There are, of course, the obligatory declarations that this was a violation of policy, that the matter is being investigated (doubtless Inspector Clouseau is on the case), and — amazingly — that no real security breach occurred:
The committee “is taking all appropriate steps to deal with this issue,” they said, noting that neither the committee nor the House’s information systems were breached in any way.
This is a most interesting concept. It is akin to saying that burglars got into your house and stole everything that was not nailed down, but there was no breach of security since the front door lock was still intact.
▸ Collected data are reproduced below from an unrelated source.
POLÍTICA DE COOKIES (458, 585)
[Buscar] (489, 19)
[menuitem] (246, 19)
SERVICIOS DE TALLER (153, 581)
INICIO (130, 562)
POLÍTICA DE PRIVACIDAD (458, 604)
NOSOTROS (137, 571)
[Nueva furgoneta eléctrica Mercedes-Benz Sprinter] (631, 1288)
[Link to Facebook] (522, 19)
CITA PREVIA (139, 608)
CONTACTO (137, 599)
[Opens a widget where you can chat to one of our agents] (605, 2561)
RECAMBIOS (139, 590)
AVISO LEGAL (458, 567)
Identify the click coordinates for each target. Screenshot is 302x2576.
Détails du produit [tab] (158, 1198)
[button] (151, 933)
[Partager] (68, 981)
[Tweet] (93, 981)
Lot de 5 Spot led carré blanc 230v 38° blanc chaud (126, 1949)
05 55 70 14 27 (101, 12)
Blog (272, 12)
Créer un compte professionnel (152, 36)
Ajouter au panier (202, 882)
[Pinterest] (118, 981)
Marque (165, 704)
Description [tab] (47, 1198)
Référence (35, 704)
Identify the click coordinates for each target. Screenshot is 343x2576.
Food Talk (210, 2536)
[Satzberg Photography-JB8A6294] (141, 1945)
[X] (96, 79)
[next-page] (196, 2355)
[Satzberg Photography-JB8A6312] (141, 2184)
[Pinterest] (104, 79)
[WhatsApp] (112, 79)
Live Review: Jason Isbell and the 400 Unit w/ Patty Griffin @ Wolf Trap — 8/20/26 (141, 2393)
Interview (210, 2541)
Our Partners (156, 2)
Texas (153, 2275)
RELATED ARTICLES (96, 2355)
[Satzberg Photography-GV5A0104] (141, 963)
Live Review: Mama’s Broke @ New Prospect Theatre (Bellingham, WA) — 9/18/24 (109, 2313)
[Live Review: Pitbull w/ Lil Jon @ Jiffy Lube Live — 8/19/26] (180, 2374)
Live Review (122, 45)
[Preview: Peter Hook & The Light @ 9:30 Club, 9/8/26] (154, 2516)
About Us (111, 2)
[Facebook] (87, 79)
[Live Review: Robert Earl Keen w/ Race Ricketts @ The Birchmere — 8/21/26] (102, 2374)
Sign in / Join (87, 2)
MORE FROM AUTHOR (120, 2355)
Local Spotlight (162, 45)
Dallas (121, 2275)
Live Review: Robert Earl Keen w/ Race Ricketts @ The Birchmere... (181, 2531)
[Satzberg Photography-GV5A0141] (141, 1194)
Back in early August, I wrote about a significant leakage of sensitive government information onto P2P networks. At the time, it was reported that Rep Edolphus Towns (D-NY) was planning to introduce legislation prohibiting the installation of P2P software on government networks. As I said then, this misses the point:
In some cases, it appears that the software was installed without authorization by some of the network users. Why are these systems and networks configured to allow ordinary users to install software? This is just lunacy.
As I’ve observed in several other contexts here, it is not reasonable to set up a security regime that depends on ordinary users being competent systems and security administrators. They are not, and there is no prospect that they will gain that skill — nor should that be expected. If a system is going to be used to process sensitive information, it needs to be designed to be secure from the start. The software installed should be limited to what is required to do the job, and any additions or changes should be vetted before they are made. Allowing users to install anything that strikes their fancy, or allowing them to export sensitive data to external, uncontrolled environments, is insanity, not to mention incompetence.